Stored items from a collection
-- Opening Marker --

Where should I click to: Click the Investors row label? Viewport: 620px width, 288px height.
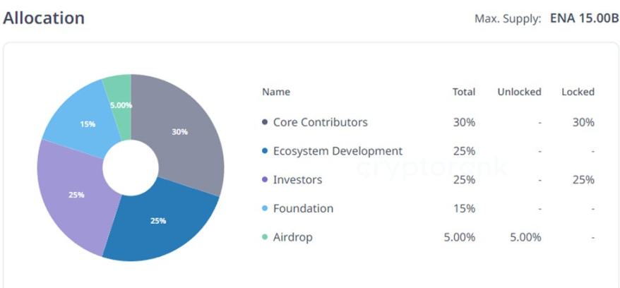pos(297,180)
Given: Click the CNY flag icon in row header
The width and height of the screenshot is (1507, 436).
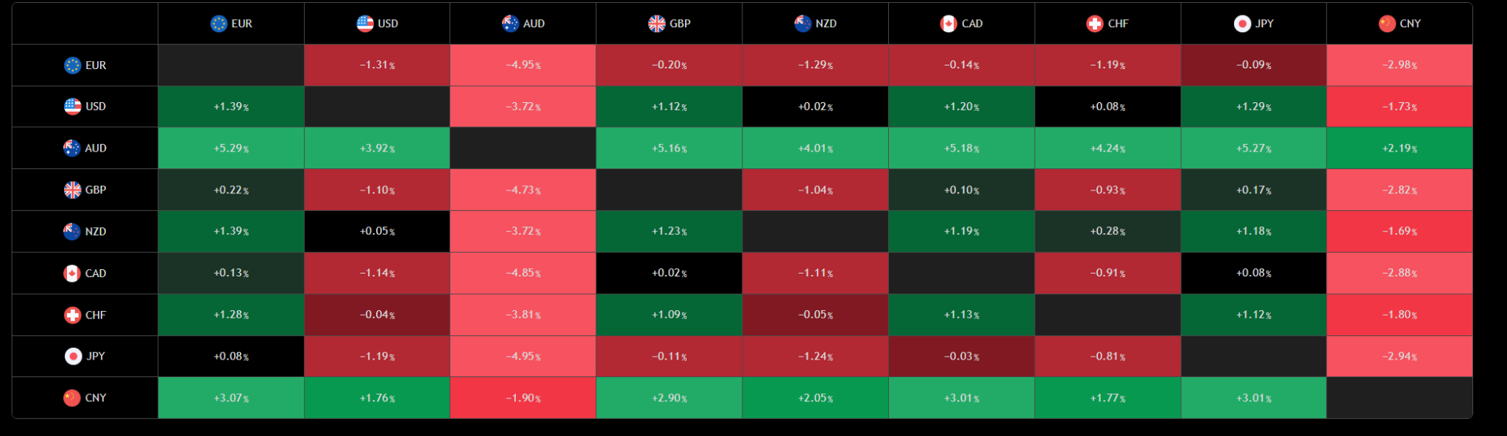Looking at the screenshot, I should tap(72, 398).
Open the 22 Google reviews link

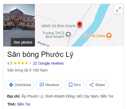[48, 63]
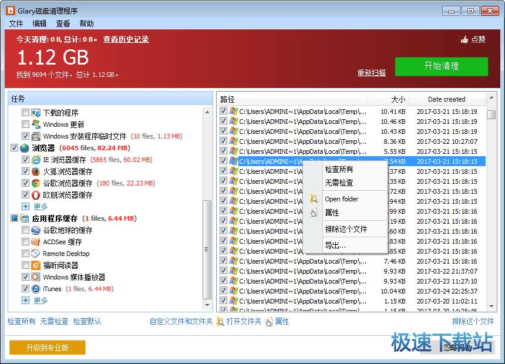Uncheck the 浏览器 category checkbox

point(15,147)
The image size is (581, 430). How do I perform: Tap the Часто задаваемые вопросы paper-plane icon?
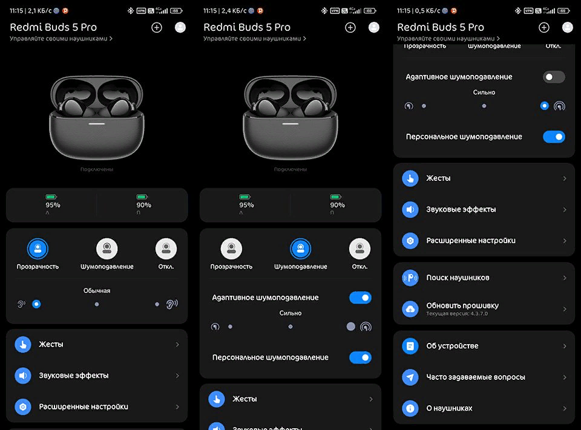[x=410, y=377]
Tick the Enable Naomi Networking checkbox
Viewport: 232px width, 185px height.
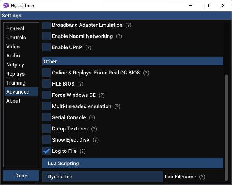[46, 36]
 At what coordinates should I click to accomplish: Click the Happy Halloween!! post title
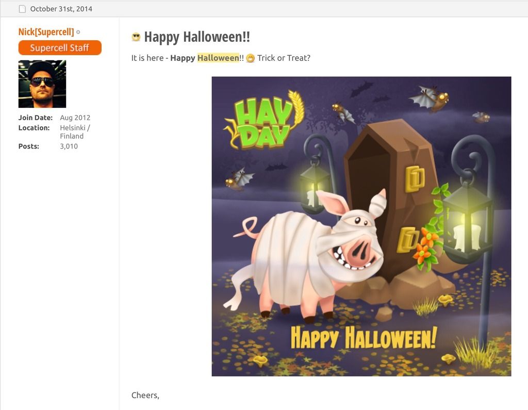click(x=197, y=37)
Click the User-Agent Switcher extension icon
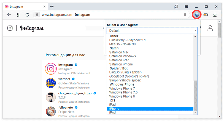This screenshot has height=121, width=224. [196, 15]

-- Closing Marker --

What you return must match the records line for line, with the pictures left out.

ANSWER SPACE -
Where should I click to: Click the Investors row label? Viewport: 620px width, 288px height.
pos(297,180)
Given: Click the CNY flag icon in row header
The width and height of the screenshot is (1507, 436).
Looking at the screenshot, I should tap(72, 398).
Open the 22 Google reviews link

[48, 63]
Uncheck the 浏览器 category checkbox

point(15,147)
The image size is (581, 430). How do I perform: Tap the Часто задаваемые вопросы paper-plane icon?
[x=410, y=377]
Tick the Enable Naomi Networking checkbox
Viewport: 232px width, 185px height.
[46, 36]
 At what coordinates should I click to accomplish: Click the Happy Halloween!! post title
click(x=197, y=37)
Click the User-Agent Switcher extension icon
This screenshot has height=121, width=224. [196, 15]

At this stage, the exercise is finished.